Mechanistic Insights into Kaempferol's Therapeutic Effects on Postmenopausal Osteoporosis: A Proteomic and Experimental Validation in Ovariectomized Rats.

Background: Postmenopausal Osteoporosis (PMOP) is characterized by decreased bone mass and deterioration of bone microarchitecture, leading to increased fracture risk. Current treatments often have adverse effects, necessitating safer alternatives. Kaempferol, a flavonoid identified as a key active component of the traditional Chinese medicine Yishen Gushu formula, has shown promise in improving bone health, but its mechanisms in PMOP treatment remain unclear.

Objective: The aim of this study was to investigate the therapeutic effects and underlying mechanisms of kaempferol in the treatment of PMOP.
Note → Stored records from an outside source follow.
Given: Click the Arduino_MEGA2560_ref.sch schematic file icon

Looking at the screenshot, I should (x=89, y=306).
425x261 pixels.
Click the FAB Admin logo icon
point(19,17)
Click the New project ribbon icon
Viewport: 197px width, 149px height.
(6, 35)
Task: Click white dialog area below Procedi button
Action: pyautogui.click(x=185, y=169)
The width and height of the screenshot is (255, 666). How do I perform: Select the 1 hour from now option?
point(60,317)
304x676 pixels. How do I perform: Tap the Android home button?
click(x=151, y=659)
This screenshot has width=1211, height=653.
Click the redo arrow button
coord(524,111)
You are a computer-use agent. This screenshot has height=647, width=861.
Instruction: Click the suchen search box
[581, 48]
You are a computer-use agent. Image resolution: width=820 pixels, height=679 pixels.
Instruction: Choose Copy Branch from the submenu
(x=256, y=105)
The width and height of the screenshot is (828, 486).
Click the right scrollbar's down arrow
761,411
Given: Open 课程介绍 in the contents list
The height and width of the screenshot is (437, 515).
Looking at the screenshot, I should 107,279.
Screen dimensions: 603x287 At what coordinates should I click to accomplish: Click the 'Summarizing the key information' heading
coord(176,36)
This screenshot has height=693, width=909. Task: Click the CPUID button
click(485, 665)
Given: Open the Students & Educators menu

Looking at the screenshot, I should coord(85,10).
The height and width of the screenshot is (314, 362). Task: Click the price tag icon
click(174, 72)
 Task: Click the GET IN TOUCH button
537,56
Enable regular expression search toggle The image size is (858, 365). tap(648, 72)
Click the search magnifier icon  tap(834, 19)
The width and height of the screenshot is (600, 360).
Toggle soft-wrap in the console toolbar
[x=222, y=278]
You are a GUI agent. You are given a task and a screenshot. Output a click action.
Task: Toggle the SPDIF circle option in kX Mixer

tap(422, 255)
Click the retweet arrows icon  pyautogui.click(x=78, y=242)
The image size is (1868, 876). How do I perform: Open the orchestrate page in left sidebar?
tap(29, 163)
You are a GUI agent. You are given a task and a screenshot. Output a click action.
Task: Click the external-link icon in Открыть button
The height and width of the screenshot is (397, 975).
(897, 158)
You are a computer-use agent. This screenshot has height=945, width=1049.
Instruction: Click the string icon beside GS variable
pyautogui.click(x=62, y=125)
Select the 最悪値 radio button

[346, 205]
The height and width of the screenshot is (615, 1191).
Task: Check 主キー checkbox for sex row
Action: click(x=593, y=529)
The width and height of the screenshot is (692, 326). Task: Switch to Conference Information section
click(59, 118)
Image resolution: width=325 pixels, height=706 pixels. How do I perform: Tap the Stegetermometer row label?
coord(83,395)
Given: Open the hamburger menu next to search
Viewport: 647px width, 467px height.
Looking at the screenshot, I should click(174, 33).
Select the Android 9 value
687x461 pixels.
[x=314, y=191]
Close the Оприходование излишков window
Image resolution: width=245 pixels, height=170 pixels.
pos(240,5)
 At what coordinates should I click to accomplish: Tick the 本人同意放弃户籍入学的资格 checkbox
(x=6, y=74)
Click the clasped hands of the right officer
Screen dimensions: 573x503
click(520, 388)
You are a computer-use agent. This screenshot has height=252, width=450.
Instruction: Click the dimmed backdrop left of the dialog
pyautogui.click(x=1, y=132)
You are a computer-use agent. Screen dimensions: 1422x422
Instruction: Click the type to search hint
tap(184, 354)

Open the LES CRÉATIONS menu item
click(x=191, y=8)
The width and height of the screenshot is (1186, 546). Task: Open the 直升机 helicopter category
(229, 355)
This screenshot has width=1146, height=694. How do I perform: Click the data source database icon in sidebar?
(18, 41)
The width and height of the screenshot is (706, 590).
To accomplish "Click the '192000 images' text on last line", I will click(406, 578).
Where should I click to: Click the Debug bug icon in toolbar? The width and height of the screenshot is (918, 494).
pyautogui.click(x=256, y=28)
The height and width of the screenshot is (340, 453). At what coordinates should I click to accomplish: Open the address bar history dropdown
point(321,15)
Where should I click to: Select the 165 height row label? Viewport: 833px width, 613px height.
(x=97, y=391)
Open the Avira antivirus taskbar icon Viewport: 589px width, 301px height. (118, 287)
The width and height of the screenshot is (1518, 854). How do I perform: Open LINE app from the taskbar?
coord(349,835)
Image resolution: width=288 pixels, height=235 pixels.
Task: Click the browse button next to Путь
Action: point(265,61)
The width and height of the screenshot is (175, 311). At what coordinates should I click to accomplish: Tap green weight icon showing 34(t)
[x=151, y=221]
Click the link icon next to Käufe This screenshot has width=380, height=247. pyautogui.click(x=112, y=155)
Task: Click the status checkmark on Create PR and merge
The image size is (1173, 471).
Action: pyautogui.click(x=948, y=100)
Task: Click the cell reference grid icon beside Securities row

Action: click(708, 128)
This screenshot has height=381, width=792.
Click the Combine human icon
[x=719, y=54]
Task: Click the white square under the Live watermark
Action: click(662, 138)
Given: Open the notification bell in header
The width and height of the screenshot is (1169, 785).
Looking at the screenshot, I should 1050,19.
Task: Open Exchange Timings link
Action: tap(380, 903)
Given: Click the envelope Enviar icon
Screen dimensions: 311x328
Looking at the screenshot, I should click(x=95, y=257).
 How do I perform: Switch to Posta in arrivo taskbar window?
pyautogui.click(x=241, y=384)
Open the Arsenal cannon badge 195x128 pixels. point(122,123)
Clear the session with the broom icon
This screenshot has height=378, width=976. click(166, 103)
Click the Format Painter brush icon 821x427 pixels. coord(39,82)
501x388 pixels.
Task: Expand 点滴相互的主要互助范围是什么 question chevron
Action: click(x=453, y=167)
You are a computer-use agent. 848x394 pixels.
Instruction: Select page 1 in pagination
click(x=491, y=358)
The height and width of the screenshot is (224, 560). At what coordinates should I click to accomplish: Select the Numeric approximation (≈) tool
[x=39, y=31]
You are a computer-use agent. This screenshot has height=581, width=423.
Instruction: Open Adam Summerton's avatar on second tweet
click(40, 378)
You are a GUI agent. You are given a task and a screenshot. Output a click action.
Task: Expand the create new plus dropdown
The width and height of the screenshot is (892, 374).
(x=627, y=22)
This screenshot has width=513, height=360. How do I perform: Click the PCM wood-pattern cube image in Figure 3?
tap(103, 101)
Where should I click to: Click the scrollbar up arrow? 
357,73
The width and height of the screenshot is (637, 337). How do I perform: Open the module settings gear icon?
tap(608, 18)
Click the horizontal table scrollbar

Methods: A bilateral ovariectomized (OVX) rat model was established to simulate PMOP. Sixty female Sprague-Dawley rats were divided into six groups: Sham operation, OVX control, OVX with alendronate (ALN), and OVX with kaempferol at doses of 10, 20, and 40 mg/kg. Treatments were administered orally once daily for 12 weeks. Assessments included Bone Mineral Density (BMD), trabecular microarchitecture via histopathology, organ morphology, organ indices, and serum levels of bone metabolism markers (TRACP-5b, BALP, ALP, Ca, P, and Fe) as well as liver and kidney function indicators (ALT, AST, CREA, and urea). Tandem Mass Tag (TMT) quantitative proteomics and bioinformatics analyses were conducted on femur samples to identify differentially expressed proteins (DEPs). Key DEPs were validated using parallel reaction monitoring (PRM), immunohistochemistry, and molecular docking.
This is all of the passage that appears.